Fury's Kiss Page 4


Unlike the young ones, those as old and strong as this could summon power in an instant, with little or no buildup required. It was backing down. It was refusing challenge.


But vampires lied.


My muscles tensed, adrenaline drowning my system, power and speed and—ripping, tearing, burning, yessss. The bloodlust flooded me as I prepared for fight not flight, always the preference, always the joy. And then I lunged—


—at the door, slamming it shut a second before something crashed into the other side.


The vampire jumped.


“You did not feel them change?” I challenged, pushing against the clawed hand that was caught in the gap between the door and the wall. It was longer than a man’s, with huge, exaggerated knuckles under a covering of black hair, and thick yellowed talons that scored the heavy metal.


“I was…distracted.”


“That kind of distraction can get you killed, vampire.”

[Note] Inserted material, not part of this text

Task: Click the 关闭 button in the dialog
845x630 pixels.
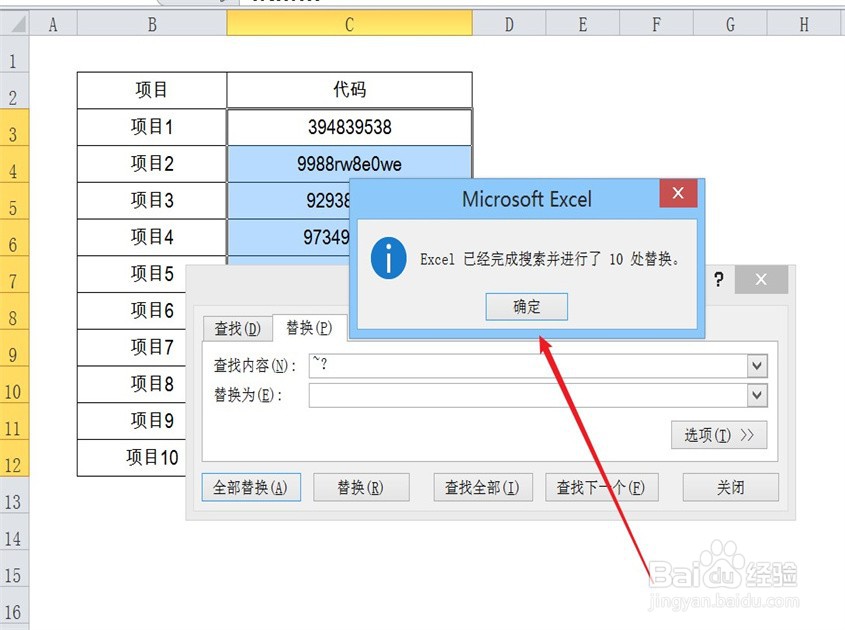Action: coord(730,487)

“So I see.” It brought the butt end of a weapon down on the creature’s fingers, hard enough to sever several of them, and the rest withdrew with a howl. “Shifters.”

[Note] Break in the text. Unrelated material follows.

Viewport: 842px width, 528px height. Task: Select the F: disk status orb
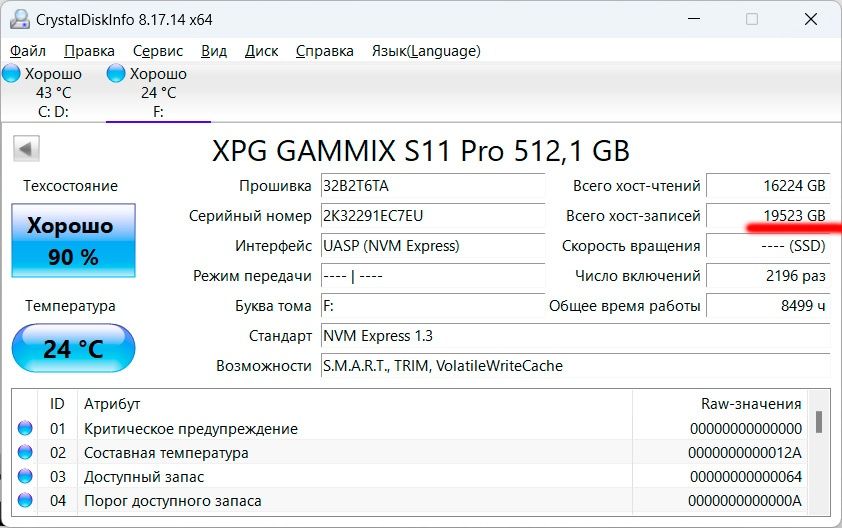pos(116,74)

“Yes. I smelled their musk when I awoke. Did you not?”


“No.” The voice was clipped. “They scented as human to me.”


“Pity.”


That must have stung, because power flashed through its veins for a split second before being reined in again. “There are thirteen, two of them injured,” it said, showing off. “The odds are acceptable.”


“Not with the small thing.”


“The small—you mean the child?”


I looked down. The little one had grabbed onto my leg with a grip I would have defied even the vampire to break. That was good. It left my hands free.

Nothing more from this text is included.